Exercise details ▸
Recast the items from the line containing "This screenshot has height=330, width=470." through the end of the items as a two-column CSV with the headers text and answer. Give one row per item, and put each value in a single quoted field with its line breaks replaced by spaces.

= = =

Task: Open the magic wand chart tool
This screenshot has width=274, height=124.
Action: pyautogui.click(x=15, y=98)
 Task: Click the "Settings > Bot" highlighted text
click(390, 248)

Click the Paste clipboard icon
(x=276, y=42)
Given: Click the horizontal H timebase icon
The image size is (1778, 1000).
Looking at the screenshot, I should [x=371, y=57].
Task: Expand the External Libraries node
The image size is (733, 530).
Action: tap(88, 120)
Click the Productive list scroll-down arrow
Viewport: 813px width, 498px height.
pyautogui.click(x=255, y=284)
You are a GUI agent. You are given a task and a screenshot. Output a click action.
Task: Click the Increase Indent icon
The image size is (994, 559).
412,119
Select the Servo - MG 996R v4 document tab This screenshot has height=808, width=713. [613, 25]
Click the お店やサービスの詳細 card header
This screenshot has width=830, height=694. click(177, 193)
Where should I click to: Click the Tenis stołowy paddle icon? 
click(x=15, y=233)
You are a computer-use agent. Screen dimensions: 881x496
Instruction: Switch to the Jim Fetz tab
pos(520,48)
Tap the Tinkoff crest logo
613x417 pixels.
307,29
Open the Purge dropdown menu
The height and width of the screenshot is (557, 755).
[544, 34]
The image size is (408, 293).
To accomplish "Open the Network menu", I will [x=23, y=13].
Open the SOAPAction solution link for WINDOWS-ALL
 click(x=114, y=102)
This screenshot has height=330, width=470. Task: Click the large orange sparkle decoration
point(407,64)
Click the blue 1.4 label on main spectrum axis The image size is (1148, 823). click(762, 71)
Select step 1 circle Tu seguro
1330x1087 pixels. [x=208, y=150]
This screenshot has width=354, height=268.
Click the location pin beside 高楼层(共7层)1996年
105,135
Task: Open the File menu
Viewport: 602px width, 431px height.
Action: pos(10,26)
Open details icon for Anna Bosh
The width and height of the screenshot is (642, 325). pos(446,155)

= = =

Answer for the task ▸
text,answer
"This screenshot has height=330, width=470. Task: Click the large orange sparkle decoration","point(407,64)"
"Click the blue 1.4 label on main spectrum axis The image size is (1148, 823).","click(762, 71)"
"Select step 1 circle Tu seguro","1330x1087 pixels. [x=208, y=150]"
"This screenshot has width=354, height=268. Click the location pin beside 高楼层(共7层)1996年","105,135"
"Task: Open the File menu Viewport: 602px width, 431px height.","Action: pos(10,26)"
"Open details icon for Anna Bosh","The width and height of the screenshot is (642, 325). pos(446,155)"